### Work to be completed
Look below for the line containing "Open the ヘルプ question mark icon"; from there through the line containing "Given: Uncheck the", both lines included, please set down each line exactly and nothing else.

Collected data
---------------

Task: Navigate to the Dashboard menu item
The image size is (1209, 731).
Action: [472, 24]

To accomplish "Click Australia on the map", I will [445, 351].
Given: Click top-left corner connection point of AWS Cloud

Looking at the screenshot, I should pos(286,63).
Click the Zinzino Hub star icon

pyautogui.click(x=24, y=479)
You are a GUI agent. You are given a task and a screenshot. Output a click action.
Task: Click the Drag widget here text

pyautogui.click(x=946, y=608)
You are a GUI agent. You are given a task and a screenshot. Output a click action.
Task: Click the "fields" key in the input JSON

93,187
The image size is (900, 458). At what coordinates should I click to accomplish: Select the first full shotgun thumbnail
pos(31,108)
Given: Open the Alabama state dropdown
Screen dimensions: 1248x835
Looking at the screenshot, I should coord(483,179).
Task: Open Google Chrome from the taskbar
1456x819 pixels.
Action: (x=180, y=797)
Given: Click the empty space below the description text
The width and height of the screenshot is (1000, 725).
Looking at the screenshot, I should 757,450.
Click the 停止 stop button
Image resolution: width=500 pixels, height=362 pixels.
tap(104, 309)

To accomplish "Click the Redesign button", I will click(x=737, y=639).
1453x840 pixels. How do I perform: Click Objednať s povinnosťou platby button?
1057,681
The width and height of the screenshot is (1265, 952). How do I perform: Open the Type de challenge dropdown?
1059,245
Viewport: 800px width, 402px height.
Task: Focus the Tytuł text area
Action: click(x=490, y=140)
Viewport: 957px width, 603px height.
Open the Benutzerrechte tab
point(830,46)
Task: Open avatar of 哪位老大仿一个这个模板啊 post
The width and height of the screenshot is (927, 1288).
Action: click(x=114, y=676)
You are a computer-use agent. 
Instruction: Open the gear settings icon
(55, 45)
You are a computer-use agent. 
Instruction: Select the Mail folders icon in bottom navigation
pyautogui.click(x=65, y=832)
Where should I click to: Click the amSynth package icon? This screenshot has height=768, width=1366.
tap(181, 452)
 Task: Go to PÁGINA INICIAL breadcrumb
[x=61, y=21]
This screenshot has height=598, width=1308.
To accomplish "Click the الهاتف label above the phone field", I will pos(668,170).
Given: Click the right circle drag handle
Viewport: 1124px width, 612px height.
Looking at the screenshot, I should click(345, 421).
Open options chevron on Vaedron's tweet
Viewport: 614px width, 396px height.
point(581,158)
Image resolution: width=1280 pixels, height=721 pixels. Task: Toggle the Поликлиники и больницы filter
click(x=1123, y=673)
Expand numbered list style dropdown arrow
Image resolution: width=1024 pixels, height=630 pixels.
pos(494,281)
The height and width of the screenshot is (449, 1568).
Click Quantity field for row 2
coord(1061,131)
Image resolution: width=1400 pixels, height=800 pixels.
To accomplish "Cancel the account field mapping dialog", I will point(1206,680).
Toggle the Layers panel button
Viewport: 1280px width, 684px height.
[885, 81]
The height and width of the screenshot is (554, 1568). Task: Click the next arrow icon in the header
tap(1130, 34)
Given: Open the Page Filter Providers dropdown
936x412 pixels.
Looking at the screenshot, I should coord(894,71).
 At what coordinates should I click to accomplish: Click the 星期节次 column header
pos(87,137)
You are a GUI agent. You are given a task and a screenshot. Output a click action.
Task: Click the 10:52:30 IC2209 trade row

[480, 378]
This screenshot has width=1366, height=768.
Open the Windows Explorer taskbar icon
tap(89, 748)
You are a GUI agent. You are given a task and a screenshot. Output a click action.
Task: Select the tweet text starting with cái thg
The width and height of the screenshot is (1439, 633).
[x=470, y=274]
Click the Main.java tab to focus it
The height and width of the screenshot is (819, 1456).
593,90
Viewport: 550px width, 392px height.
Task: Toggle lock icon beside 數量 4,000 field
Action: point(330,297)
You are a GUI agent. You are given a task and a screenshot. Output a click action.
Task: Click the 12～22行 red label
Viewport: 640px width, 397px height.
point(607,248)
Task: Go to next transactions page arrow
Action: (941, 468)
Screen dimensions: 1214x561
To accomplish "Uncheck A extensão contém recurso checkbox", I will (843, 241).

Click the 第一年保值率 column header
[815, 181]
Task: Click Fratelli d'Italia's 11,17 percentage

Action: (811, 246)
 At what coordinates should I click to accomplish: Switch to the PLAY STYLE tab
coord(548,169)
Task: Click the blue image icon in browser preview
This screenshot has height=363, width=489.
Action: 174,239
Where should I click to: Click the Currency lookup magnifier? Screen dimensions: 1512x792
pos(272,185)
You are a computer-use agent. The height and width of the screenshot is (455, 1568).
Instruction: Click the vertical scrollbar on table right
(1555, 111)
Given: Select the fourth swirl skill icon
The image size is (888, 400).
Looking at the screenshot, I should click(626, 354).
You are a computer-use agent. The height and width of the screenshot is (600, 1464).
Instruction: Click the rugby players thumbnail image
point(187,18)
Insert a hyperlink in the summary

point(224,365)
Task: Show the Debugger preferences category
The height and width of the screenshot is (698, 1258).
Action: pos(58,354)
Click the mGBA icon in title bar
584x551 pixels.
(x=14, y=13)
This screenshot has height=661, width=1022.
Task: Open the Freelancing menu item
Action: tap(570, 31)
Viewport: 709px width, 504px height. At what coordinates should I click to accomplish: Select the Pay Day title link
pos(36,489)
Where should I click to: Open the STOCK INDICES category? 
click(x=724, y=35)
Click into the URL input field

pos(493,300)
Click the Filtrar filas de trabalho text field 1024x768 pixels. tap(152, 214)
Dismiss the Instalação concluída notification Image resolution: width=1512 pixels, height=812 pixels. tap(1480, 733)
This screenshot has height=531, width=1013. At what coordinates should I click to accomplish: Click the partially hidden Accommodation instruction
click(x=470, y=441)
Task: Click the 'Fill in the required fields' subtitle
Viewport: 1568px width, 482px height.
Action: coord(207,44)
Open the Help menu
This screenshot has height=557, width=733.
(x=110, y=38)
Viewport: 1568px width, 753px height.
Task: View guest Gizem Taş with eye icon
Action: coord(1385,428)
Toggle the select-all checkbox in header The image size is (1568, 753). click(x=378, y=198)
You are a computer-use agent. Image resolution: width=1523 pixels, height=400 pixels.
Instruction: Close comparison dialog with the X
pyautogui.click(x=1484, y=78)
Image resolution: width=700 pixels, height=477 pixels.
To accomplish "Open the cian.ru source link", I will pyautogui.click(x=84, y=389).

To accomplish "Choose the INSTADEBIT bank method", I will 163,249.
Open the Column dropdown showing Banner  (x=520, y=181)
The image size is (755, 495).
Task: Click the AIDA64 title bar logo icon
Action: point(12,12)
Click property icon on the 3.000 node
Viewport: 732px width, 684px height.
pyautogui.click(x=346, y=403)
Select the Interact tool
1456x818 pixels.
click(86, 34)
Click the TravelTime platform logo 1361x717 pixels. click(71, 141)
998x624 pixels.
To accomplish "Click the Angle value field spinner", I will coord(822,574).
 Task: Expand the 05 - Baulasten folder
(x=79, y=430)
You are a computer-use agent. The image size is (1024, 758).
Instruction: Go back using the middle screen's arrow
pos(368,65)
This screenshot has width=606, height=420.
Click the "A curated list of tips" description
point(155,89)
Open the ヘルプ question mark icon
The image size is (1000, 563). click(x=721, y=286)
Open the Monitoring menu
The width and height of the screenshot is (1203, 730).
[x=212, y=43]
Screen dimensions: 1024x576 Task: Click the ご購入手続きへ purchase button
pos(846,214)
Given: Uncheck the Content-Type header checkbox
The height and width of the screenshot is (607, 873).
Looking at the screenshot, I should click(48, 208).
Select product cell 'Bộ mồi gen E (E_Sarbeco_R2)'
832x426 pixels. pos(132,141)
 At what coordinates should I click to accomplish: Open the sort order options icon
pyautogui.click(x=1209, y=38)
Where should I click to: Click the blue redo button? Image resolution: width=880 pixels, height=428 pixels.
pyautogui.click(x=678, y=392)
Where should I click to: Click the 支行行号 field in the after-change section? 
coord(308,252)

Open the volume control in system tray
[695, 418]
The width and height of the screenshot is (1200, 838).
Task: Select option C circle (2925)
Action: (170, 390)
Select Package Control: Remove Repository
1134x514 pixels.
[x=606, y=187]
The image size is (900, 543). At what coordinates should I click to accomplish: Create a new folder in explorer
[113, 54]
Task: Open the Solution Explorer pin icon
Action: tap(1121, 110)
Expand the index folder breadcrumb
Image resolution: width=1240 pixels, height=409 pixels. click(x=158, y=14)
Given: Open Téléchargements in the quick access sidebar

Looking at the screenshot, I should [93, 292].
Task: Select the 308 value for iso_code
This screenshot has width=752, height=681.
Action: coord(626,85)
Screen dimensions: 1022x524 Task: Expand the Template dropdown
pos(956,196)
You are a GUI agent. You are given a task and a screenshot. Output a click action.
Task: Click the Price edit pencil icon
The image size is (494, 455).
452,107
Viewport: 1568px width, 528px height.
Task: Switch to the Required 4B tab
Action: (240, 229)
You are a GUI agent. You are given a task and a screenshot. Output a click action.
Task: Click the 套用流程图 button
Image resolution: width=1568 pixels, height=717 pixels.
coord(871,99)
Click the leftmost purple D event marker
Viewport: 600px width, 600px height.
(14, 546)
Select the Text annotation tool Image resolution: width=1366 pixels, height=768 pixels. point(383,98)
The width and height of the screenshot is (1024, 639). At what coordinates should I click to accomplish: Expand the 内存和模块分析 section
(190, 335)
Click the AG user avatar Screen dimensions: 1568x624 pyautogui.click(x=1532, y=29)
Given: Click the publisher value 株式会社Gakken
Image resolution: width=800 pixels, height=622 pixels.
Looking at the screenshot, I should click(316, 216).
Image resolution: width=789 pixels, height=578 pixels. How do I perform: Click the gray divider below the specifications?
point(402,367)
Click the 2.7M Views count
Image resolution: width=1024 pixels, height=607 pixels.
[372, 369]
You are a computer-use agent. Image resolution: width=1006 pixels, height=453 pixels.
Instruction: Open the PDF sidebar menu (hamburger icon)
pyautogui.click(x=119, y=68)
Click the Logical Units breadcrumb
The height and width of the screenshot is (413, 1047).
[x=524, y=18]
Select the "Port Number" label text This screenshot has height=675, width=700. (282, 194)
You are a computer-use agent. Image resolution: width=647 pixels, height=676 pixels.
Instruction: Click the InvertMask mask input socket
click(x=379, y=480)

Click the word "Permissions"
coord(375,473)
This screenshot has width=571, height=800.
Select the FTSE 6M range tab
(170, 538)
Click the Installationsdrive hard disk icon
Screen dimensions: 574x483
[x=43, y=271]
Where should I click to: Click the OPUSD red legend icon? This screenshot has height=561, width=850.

---------------

### Answer to this problem
Open the ヘルプ question mark icon
The image size is (1000, 563). click(x=721, y=286)
Open the Monitoring menu
The width and height of the screenshot is (1203, 730).
[x=212, y=43]
Screen dimensions: 1024x576 Task: Click the ご購入手続きへ purchase button
pos(846,214)
Given: Uncheck the Content-Type header checkbox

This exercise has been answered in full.